For most most of the work I do (database marketing, sales, etc), when there are more than 10 or 12 predictors I am predicting noise. In the final model, I require that all predictors have the same sign as a simple correlation (yes, suppressor effects can and do exist, but they are small compared to main effects and when the sign is reversed it is usually a sign of randomness, not suppressors).

For long-term model stability I also require that the predictor have the same sign in different years and at different times of the year (such as cy2007 compared to fy2009. My models start with 700+ variables and often have only 50-100 candidates after checking for long-term stability.

I also recommend changing any categorical variable into a series of 1/0 indicators. Some software lets the entire variable be a predictor and treats it as a set of indicators--this tends to introduce noise because most of the categories in most vars don't predict variation from the average. If you use only the 1/0 indicators you can learn where the variation comes from and gain insight into what causes delinquency.

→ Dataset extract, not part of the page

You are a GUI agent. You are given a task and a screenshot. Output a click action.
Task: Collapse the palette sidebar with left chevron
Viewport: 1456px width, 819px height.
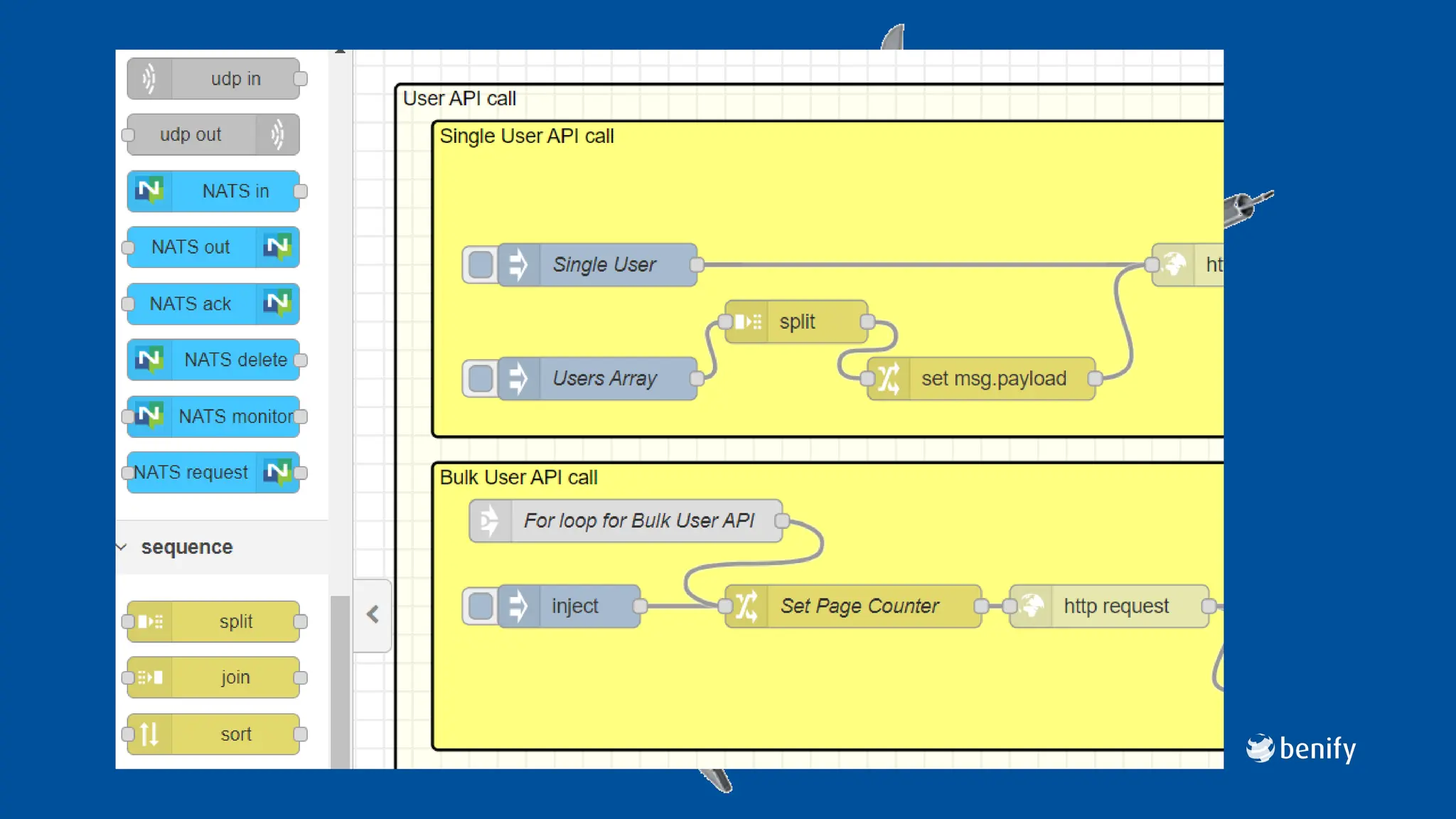click(373, 615)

Good luck with your modeling!

-Dennis McGuire, Minneapolis
Hi Dennis,

Thanks for the reply. I have used most of these guidelines with respect to logistic models that I have built before. This is actually the first survival model that I am trying to build and hence wnated to know if there are any guidelines or rules of thumb which pertain to survival models. Do you (or anyone in the group) think that in case of survival models we might need more variables as compared to logistic models?